BOA Graduate Found the Right Track at FCC Boynton Beach
Michael Hollis admits he never truly learned what it meant to be a student – to be curious of material, ask questions, study for exams, and establish beneficial relationships with his teachers. He never had a mentor or anyone to show him the ropes back in high school, and even if he did, Michael’s not sure he’d have listened anyway.
“I wasn’t on track,” he recalled. “I was getting into trouble and stuff, and I dropped out when I was 17 years old. Also, I went to jail around that time. I did almost 18 months. It took me awhile to settle down and get my first job.”
After working in the tree-trimming field and then construction clean-up for a couple of years, Michael couldn’t shake the feeling he needed to circle back. He wanted to be educated, he said, and he wanted to learn job skills that could propel him toward a better career.
That’s when he recalled a vocational college that had opened near his former high school. So, he went to check it out.
That school was Florida Career College (FCC) in Boynton Beach, and Michael was soon enrolled in its Business Office Administration Program. FCC also gave him an opportunity to earn his high school diploma.
And, despite a few hiccups in the process, Michael recently completed the program and was placed in a customer service job he really likes. It’s a place in life in which he said he never envisioned himself just a few short years ago.
Learning to Be a Better Student & Person
The first time Michael enrolled at FCC in Boynton Beach, he failed to complete the program. But, he gave enrollment another try about a year and a half later.
“When I came back, I said I wasn’t going to drop out this time. I wasn’t going to stop,” he said. “I told myself that if I sign these papers, I’m going to finish.”
He also vowed to learn to become a better student – not just with grades, which were never the problem the first time around, but with simply becoming more involved with his lessons. For instance, he had previously thought his role as a student involved sitting quietly and trying to absorb the material.
“Then, the teacher told me, she said, ‘Hey, if you have anything you need help on, just ask me,’” Michael recalled. “I was like, I didn’t know that. I didn’t know you just had to ask your teacher and they’d tell you anything you need to know.”
This realization empowered him as he worked his way through the program, during which he earned straight-As on his way to graduation.

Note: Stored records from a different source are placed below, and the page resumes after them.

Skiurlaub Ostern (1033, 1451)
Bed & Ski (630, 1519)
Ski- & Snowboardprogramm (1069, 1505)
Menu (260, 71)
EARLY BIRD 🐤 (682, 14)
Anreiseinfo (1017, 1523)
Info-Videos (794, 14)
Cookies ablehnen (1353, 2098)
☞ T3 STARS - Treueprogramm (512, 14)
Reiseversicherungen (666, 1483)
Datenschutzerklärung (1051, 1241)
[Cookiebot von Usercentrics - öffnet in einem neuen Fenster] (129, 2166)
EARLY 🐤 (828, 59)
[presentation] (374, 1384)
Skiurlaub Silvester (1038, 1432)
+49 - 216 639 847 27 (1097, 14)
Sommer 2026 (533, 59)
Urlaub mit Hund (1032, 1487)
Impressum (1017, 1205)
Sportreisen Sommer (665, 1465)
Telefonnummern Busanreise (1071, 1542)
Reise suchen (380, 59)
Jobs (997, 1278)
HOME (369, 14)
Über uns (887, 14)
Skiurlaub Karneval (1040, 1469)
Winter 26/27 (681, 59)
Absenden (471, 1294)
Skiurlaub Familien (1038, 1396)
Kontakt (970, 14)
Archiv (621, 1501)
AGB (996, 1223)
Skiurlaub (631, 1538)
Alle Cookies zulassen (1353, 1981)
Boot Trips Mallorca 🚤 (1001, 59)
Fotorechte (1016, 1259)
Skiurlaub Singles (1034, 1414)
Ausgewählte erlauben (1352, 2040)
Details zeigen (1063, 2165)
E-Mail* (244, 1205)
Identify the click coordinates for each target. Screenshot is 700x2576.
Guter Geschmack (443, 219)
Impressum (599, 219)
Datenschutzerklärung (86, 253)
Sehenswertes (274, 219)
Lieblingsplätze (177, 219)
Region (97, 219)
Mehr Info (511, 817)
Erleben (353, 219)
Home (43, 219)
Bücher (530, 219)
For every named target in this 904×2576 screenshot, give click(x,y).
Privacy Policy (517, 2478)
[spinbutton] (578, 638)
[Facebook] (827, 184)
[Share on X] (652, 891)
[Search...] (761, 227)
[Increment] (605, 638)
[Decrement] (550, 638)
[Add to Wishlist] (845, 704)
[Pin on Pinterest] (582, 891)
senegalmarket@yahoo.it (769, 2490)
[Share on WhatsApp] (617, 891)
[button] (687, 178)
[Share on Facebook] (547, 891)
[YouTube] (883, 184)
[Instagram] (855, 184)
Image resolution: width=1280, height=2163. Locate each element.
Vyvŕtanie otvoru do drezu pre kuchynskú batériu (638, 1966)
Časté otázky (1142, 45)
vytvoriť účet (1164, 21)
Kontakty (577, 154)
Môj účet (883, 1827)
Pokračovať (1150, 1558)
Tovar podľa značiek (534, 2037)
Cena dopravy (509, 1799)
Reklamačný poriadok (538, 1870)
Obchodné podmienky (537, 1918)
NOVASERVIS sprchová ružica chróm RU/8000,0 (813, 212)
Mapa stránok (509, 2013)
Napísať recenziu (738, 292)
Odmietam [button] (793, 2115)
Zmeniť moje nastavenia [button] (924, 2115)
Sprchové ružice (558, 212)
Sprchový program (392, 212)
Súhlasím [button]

With help from his BOA instructors, who taught him how to study better and to set the right expectations for himself, Michael said his confidence grew.
“There’s still a lot I don’t know, and I’m still a little shy about that, but I’m definitely more confident now than before I had an education,” he said.
Applying Classroom Lessons to the Real World
Today, Michael works in customer service for a company that upgrades clients’ phone networks from 3G to 5G. It’s not an easy job, he admits, and he’s still trying to find his groove, but he knows what he has to do to succeed thanks to what he learned at FCC.
“Right now, it’s kind of difficult, but I can see the opportunity it’s given me,” he said. “I’ve been asking questions – tons and tons of questions – and hopefully I catch on and finish strong.”
Being able to come out of his shell to ask questions used to be a chore for Michael. But now, it’s becoming second-nature.
“It’s almost normal,” he said. “I couldn’t even believe it. I’m almost amazed, man.”
And for that, he’s thankful to the school that he believes took a chance on him – more than one, actually – when he really needed it.
“I want to say that they are a very nice school, they have a nice education system, and they have nice classrooms,” Michael said of FCC. “I also want to thank everyone there for the congratulations they’ve given me. I’m proud they gave me a chance as an FCC student.”
“Michael Hollis has displayed a high degree of relentlessness, responsibility, and determination,” said Aaron Morris, Executive Director of FCC’s Boynton Beach campus. “He believed in himself not to quit. He reenrolled with the intention of not only completing the BOA program, but to be working in customer service.”